Sachsen-Anhalt verfügt mit der Studienmöglichkeit Sprechwissenschaft an der Martin-Luther-Universität Halle-Wittenberg über ein deutschlandweit einzigartiges Bachelor-Master-System, dass die Bereiche sprechsprachliche Kommunikation, Phonetik, Sprechkunst, Rhetorik sowie Stimm- und Sprachheilkunde umfasst. Die Ausbildung bringt unter anderem Sprecherzieher und Schauspieler hervor, die durch die enge Anbindung an die Ausbildungsstadt zum großen Teil die Freie Theaterszene Halles mitgestalten.

Ausbildungsberufe für den Markt für darstellende Künste 

Für die Arbeit vor und hinter den Kulissen, können für einige Berufszweige auch klassische Ausbildungen nach dem dualen Prinzip abgeschlossen werden. Das gilt beispielsweise für die Bereiche Bühnenmalerei und Bühnenplastik sowie für die Ausbildungen zum Dekorateur, Maskenbilder und Lehrer für Tanz und tänzerische Gymnastik. Für den Berufswunsch Artist oder Bühnentänzer existiert an der Staatlichen Ballettschule Berlin sogar eine spezielle 3-jährige gymnasiale Oberstufe, in der Schüler gleichzeitig mit der allgemeinen Hochschulreife (Abitur) ihren Berufsabschluss als staatlich geprüfter Tänzer erhalten können.
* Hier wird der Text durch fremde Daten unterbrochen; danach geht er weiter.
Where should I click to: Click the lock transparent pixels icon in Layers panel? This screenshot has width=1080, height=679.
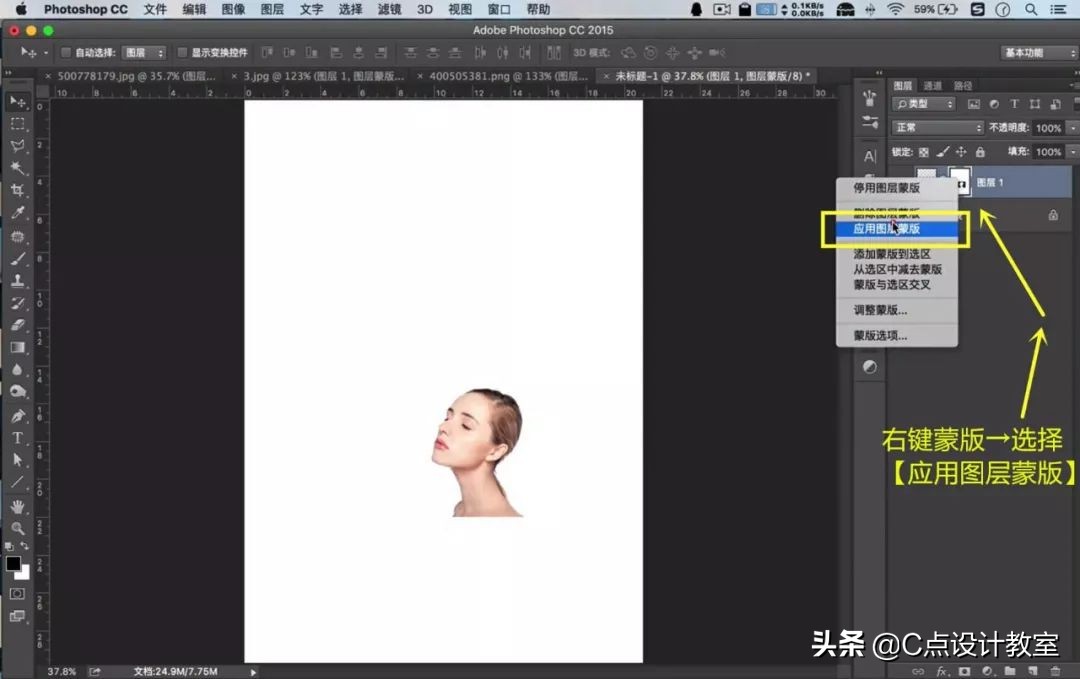click(925, 152)
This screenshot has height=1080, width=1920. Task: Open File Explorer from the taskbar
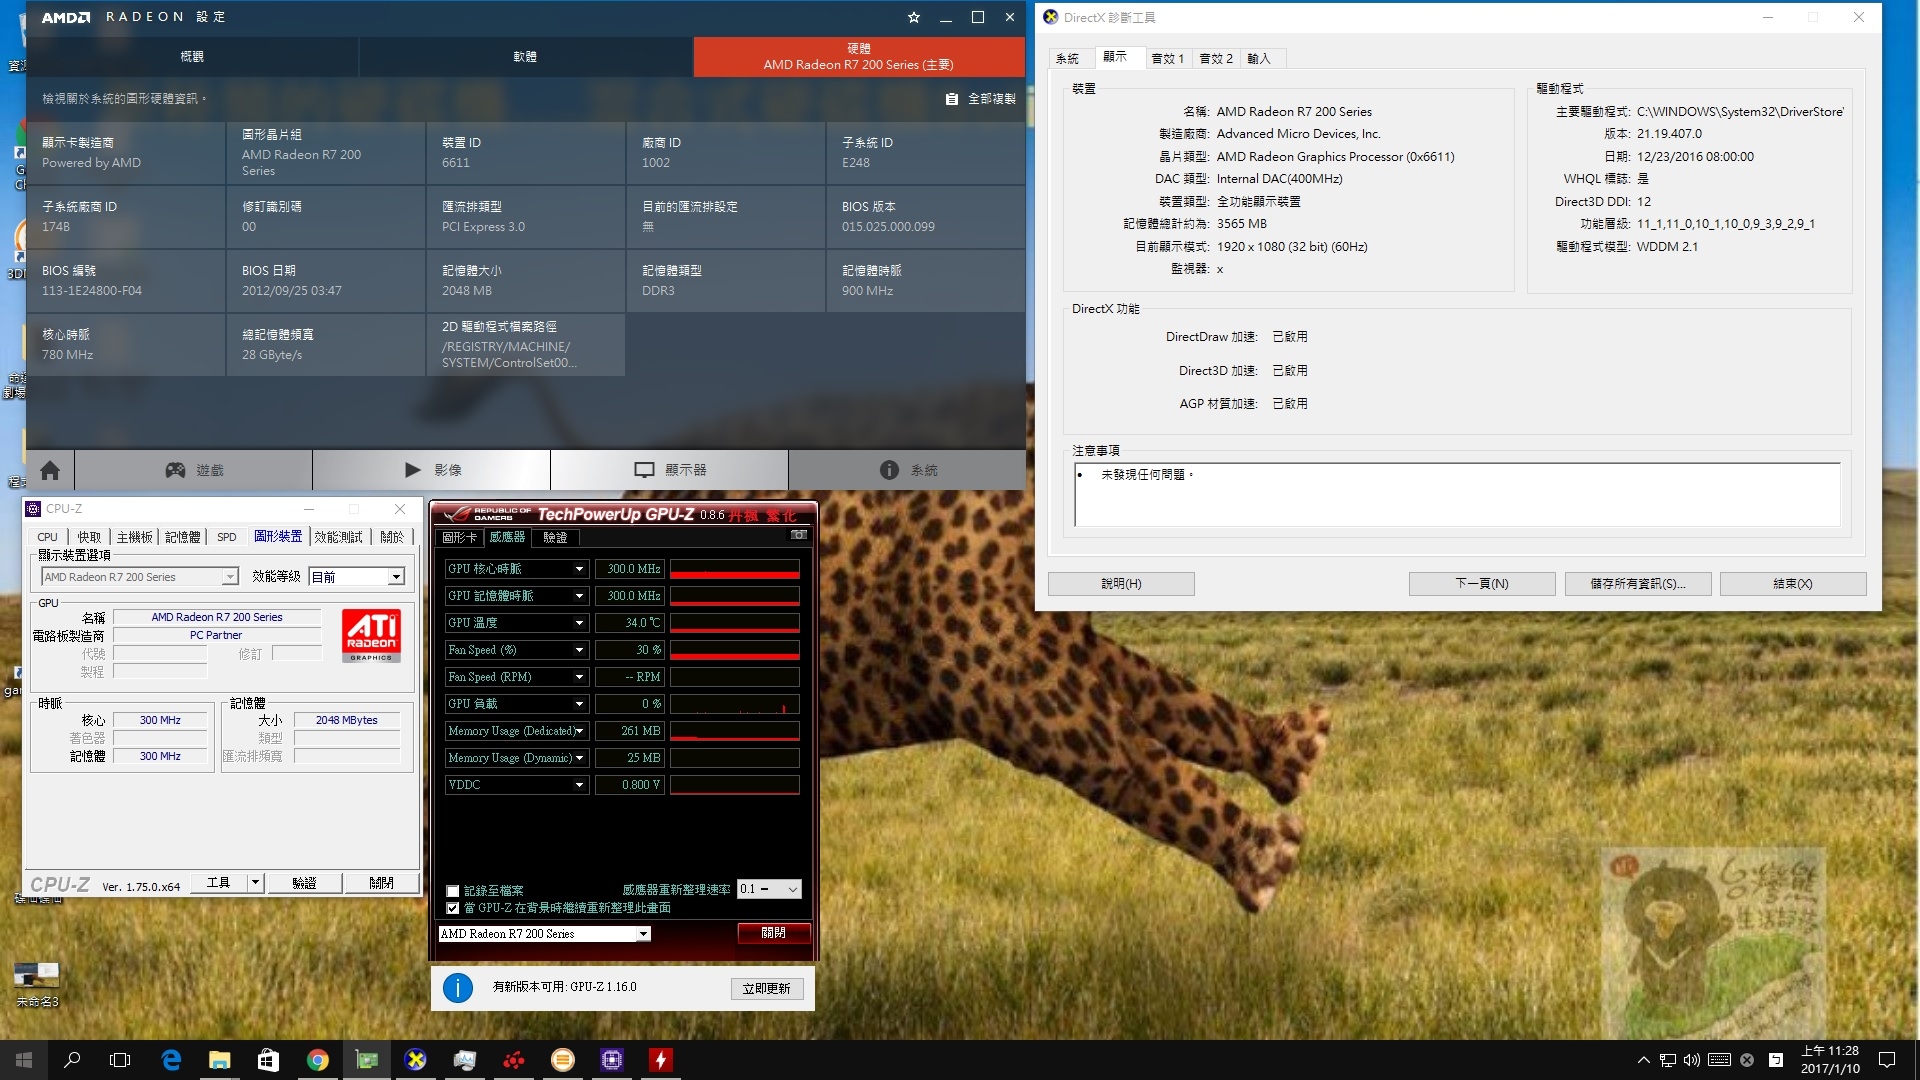pyautogui.click(x=220, y=1060)
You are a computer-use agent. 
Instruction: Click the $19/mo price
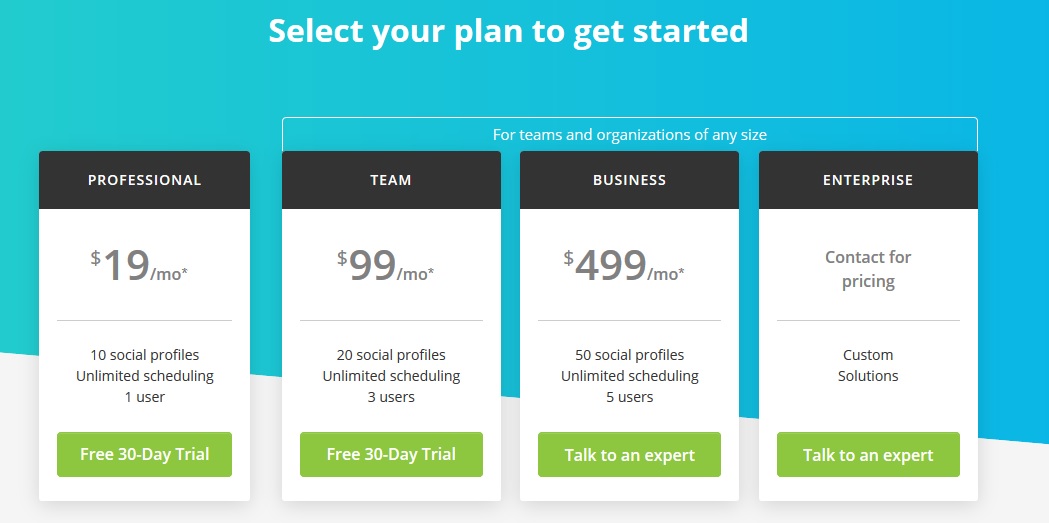(x=140, y=266)
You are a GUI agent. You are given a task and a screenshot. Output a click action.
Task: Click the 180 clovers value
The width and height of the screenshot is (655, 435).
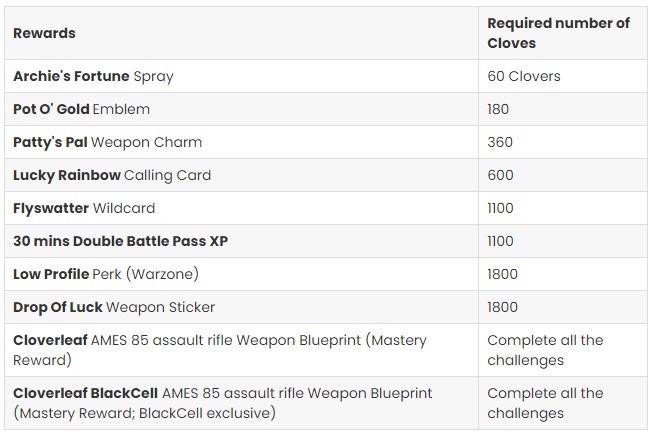[x=498, y=109]
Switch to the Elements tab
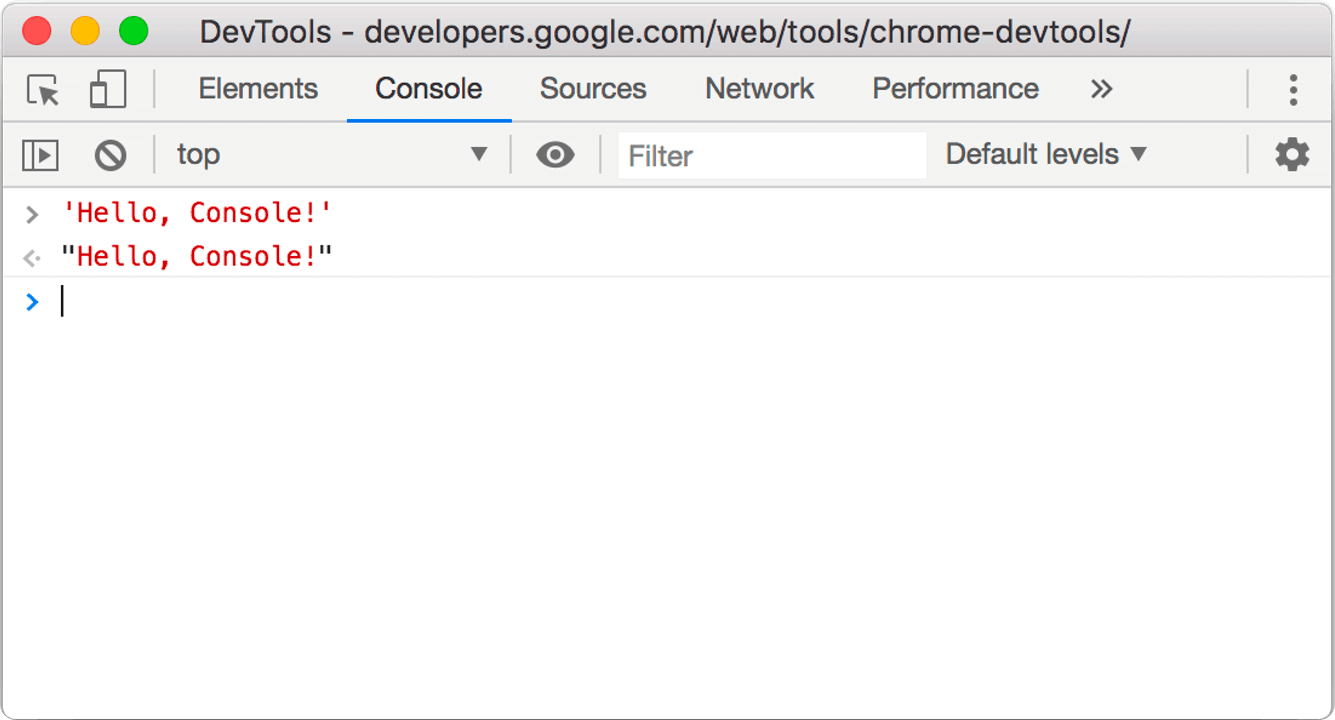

In viele Berufsbilder, wie Requisiteur, Souffleuse, Inspizient, Garderobiere, und Beleuchter, gelingt der Einstieg jedoch nicht durch ein bestimmtes Ausbildungsverfahren, sondern durch Grundlagen artverwandter Berufe und eingehende Learning-by-doing-Phasen am Theater oder Set. Auch der Berufseinstieg als Theaterpädagoge ist nicht einheitlich geregelt, sondern kann durch ein Studium, mehrjährige Fortbildungen oder eine spezielle Ausbildung möglich werden. 

Weiterbildung 

Um berufliche Herausforderungen erfolgreich zu meistern, muss das praktische Wissen ein ganzes Berufsleben lang aktualisiert werden. Und auch Quereinsteiger können durch Weiterbildung ihren Platz auf dem Markt der darstellenden Künste finden. Einige Verbände und Akademien auf Landes- und Bundesebene bieten deshalb zu vielen branchenrelevanten Themen praxisorientierte Seminarprogramme an.

Sachsen-Anhalt

Erster Ansprechpartner für Theater- und Tanzweiterbildungen in Sachsen-Anhalt ist das Landeszentrum „Spiel und Theater“ e. V. Hier werden regelmäßig spiel- und theaterpädagogische Seminare angeboten. Außerdem kooperiert der Verein mit anderen Verbänden und unterstützt auch bundesweite Veranstaltungen, unter anderem mit dem Bundesverband Theaterpädagogik e. V.

Deutschland

Ein wichtiger Veranstalter von Weiterbildungsangeboten der Branche ist auch die Europäische Medien- und Event-Akademie in Baden-Baden. Hier werden vor allem für Quereinsteiger, die bereits Erfahrung in der künstlerischen Praxis gesammelt haben, Weiterbildungen angeboten, die das in der Praxis erworbene Wissen ergänzen – zum Beispiel zur Produktionsleitung für freie Theater und Kulturprojekte.

Gründerweiterbildung
Aber auch Weiterbildungen zur wirtschaftlichen Aufstellung eines Unternehmens sind für die freiberuflich arbeitenden Akteure des Marktes wichtig. Der Bund und das Land Sachsen-Anhalt verfügen über einige Anlaufstellen, an die sich (angehende) selbstständige Künstler, Ensembles, Veranstalter und andere wenden können. Dort werden sie individuell beraten und können sich gerade hinsichtlich betriebswirtschaftlicher Fragen weiterbilden. 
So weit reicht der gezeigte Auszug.